■ Input data ■
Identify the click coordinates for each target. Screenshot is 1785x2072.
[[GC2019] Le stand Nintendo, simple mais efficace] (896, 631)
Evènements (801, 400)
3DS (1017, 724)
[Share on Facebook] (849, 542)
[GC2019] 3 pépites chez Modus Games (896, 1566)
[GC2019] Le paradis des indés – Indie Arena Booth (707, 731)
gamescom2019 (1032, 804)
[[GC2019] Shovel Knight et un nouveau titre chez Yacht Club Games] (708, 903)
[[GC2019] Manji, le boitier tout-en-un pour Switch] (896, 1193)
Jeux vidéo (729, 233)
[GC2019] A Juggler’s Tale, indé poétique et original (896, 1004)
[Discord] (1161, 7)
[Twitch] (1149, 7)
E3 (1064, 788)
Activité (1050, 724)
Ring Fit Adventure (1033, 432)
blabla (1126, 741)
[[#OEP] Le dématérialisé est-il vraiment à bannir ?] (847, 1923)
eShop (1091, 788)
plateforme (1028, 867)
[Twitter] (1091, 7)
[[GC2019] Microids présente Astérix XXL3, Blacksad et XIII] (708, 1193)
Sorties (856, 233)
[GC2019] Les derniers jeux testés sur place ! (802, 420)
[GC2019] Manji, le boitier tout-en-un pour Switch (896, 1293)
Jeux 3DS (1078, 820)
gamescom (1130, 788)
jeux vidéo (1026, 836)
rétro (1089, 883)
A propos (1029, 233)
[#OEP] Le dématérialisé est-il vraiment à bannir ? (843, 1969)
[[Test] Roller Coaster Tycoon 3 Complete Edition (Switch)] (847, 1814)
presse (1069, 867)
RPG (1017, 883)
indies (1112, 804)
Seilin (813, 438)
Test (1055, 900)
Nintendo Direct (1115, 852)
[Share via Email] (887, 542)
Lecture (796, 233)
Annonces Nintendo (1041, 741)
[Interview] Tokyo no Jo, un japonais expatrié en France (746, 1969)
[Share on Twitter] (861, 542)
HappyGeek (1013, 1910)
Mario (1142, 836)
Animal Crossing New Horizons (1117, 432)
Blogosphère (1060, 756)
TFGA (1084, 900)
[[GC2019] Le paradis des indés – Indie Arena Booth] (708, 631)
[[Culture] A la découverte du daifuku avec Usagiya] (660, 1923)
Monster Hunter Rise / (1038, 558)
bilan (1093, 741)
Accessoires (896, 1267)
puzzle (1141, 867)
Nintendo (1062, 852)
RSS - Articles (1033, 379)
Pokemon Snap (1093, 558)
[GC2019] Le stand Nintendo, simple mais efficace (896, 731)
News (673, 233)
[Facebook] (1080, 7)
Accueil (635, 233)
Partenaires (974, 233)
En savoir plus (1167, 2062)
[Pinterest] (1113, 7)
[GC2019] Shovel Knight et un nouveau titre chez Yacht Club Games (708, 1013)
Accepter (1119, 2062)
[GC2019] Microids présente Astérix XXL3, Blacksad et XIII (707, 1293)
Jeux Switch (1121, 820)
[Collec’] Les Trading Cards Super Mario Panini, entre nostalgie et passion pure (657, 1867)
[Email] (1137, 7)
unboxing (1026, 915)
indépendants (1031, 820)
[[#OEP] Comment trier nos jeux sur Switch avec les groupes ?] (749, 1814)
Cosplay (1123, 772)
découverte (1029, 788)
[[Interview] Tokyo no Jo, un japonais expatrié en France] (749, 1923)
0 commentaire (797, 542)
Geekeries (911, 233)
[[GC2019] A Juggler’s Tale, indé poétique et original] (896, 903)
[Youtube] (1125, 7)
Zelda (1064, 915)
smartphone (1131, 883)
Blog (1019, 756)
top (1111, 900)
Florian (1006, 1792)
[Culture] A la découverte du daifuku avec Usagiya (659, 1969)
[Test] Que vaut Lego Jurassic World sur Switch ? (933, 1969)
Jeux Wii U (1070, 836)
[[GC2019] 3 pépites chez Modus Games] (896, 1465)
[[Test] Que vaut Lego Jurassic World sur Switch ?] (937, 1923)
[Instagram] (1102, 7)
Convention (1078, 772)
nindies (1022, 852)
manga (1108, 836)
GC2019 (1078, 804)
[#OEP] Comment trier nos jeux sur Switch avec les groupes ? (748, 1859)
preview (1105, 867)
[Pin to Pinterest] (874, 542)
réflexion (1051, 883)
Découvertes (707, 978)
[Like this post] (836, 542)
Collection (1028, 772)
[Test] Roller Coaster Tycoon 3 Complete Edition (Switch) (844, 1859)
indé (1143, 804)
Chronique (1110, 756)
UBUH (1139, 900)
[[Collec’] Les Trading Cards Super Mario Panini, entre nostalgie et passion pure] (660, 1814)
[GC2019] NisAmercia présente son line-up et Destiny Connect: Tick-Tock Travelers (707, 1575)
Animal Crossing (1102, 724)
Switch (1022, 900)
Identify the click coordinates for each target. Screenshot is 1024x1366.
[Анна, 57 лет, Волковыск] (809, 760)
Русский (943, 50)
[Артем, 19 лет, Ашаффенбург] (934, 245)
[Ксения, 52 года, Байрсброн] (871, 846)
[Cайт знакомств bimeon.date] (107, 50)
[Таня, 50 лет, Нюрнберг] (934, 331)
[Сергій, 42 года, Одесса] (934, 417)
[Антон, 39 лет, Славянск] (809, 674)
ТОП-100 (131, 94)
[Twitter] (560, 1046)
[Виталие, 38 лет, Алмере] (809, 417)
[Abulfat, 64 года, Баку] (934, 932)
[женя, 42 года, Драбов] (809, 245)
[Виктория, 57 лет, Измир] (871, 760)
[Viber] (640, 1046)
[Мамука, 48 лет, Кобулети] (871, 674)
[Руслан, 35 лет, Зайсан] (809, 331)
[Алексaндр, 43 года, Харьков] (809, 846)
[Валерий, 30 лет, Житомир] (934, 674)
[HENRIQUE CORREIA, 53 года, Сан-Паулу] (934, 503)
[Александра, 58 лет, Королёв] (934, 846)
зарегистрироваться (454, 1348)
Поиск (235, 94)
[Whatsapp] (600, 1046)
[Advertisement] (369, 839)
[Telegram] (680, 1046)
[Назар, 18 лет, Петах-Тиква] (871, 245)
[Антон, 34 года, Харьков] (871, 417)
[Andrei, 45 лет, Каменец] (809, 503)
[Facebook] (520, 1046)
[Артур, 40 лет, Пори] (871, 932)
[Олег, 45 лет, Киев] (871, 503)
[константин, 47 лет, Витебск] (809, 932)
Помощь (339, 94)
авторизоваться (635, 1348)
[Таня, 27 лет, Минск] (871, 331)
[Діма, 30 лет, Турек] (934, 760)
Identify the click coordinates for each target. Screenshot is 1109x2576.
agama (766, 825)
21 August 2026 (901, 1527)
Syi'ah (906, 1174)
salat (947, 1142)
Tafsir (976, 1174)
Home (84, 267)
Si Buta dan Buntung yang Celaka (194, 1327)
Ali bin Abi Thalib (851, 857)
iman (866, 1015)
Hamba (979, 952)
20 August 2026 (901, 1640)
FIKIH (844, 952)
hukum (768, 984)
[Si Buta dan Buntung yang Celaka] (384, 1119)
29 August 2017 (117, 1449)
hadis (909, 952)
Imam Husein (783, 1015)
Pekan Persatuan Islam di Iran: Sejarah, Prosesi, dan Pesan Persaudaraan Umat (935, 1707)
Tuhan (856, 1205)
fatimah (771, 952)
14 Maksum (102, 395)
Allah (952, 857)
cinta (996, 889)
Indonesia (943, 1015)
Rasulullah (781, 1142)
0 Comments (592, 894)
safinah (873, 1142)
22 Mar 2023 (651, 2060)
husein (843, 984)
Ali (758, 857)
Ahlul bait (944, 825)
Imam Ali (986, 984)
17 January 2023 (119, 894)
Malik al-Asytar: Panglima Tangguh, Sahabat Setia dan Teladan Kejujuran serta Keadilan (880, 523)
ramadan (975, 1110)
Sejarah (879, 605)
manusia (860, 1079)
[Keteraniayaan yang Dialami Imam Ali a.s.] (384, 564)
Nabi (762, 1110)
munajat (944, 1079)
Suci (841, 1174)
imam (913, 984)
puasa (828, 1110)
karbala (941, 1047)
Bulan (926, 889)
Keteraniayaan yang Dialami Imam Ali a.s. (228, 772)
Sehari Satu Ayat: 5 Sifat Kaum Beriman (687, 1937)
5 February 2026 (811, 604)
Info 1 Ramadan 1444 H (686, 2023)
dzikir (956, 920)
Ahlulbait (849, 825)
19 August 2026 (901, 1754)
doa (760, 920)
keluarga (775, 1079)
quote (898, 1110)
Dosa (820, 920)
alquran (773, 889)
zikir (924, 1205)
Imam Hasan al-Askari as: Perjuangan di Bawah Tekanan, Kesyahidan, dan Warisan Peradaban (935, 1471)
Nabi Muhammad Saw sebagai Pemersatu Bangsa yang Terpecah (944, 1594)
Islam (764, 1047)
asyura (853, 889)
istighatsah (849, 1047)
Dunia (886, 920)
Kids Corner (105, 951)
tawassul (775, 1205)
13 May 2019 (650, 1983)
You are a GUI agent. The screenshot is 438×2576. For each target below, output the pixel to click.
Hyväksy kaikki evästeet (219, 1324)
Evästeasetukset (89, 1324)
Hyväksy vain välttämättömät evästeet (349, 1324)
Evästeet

■ Work request ■
From the records above, copy out the line with "A propos (1029, 233)", the line with "France (746, 1969)", and every line between them, word for word.

■ Solution ■
A propos (1029, 233)
[#OEP] Le dématérialisé est-il vraiment à bannir ? (843, 1969)
[[Test] Roller Coaster Tycoon 3 Complete Edition (Switch)] (847, 1814)
presse (1069, 867)
RPG (1017, 883)
indies (1112, 804)
Seilin (813, 438)
Test (1055, 900)
Nintendo Direct (1115, 852)
[Share via Email] (887, 542)
Lecture (796, 233)
Annonces Nintendo (1041, 741)
[Interview] Tokyo no Jo, un japonais expatrié en France (746, 1969)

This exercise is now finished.